The 1.3 year weighted average duration of the loan portfolio is exceptionally low and provides great sustainability when interest rates rise. Moreover, the loans themselves are almost exclusively variable rate.
Again, this makes it more unique compared to peers like Blackstone Mortgage Trust (BXMT) and Starwood Property Trust (STWD). This superior positioning is due to Ladder’s distinctive approach to bridging light loans.
(Source: Ladder first quarter results presentation)
Diversification is part of any good risk management plan. Even the most sophisticated and smart CRE lender in the world would not be in an enviable position if it decided to consolidate its loan portfolio strictly in tourist areas like Minneapolis and Portland.
So I’m happy to say that Ladder is well diversified by property type and geography. At the same time, there are two elements that we must carefully assess…
And that would be its 11% retail and 14% hospitality exposures.
Fortunately, the loan portfolio has recorded an impressive recovery rate of 99% over the past 12 months. This stat alone paints a powerful picture of his performance.
It is equally important to note that Ladder is rated BB+. This is one point below investment grade, which puts it among the highest in the mREIT universe.
So…again…why on earth is the Ladder stock price in trouble?
(Source: Scale First Quarter Earnings Supplement)
Resisting the shock of 2020 has been expensive. Necessary changes to the portfolio, including building up a large cash stack, caused the return on equity to plummet.
A smaller, less risky portfolio with lower leverage and lower return on equity adds up to one thing: less cash flow.
Amid all of this, I’m happy to say that CEO Brian Harris has been transparent about Ladder’s challenges since the shutdowns began. That’s why we have very good reasons to trust it – one more brand worth investing in.
As such, I’m also happy to say that Ladder finally saw new net loan growth in April.
For all these reasons and more, we are cautiously optimistic that its net creations will accelerate in May and June. It is July 29, but after I published this article.
So you better believe I’ll check this out when it’s released.
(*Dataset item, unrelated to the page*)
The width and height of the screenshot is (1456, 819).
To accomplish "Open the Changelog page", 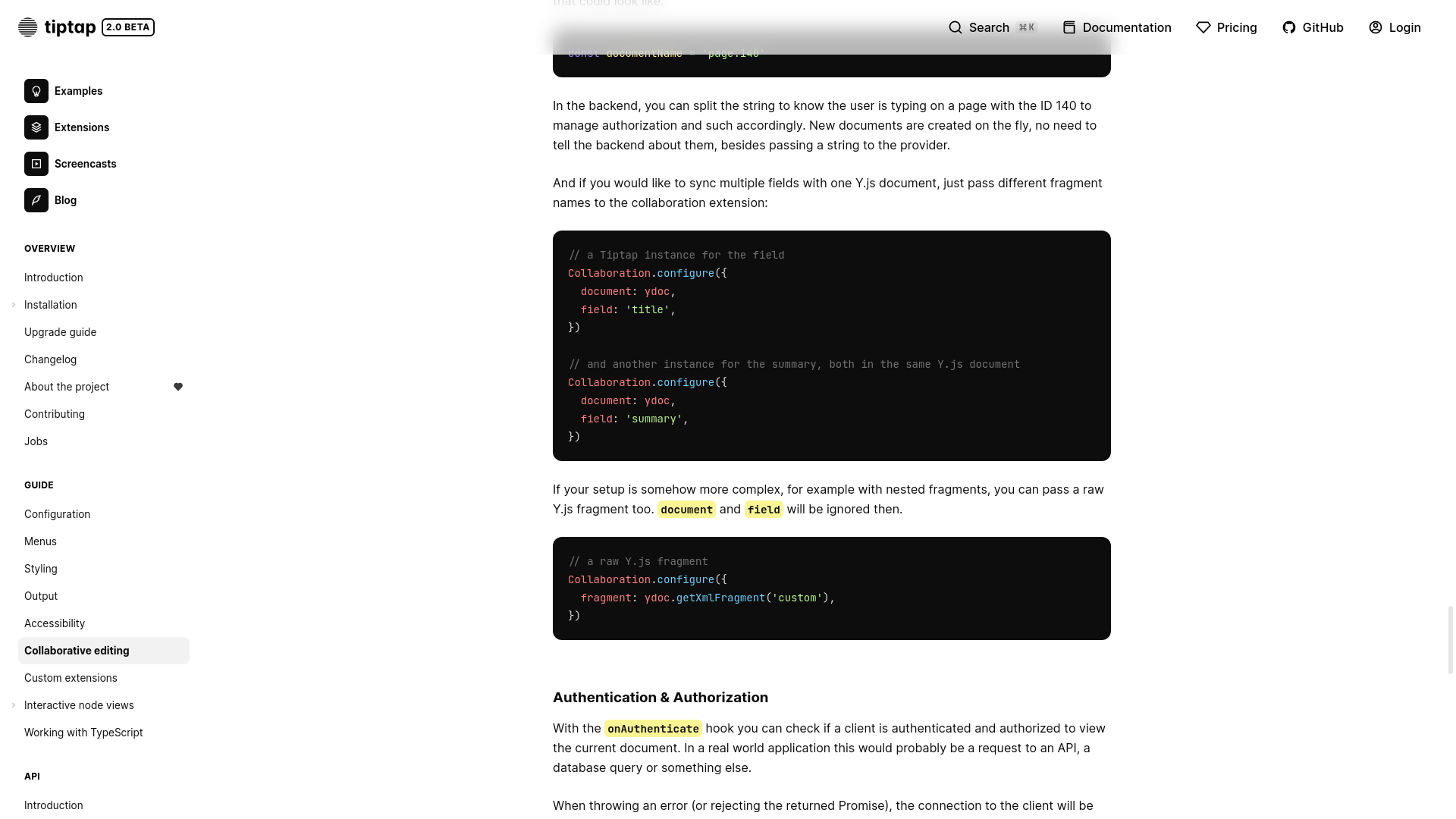I will click(x=50, y=359).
For reference, Ladder’s generally accepted accounting principles (GAAP) book value per share ended in Q1-20 at $12.31. And – to the surprise of those who saw the stock plunge more than 70% at the start of 2020 – that figure increased in the second and third quarters.
By the end of Q1-21, it had admittedly fallen to $12.08. But that gives us a 9% discount on today’s closing book value of $11.00.
We consider $10.75 an attractive entry point as this mREIT recovers.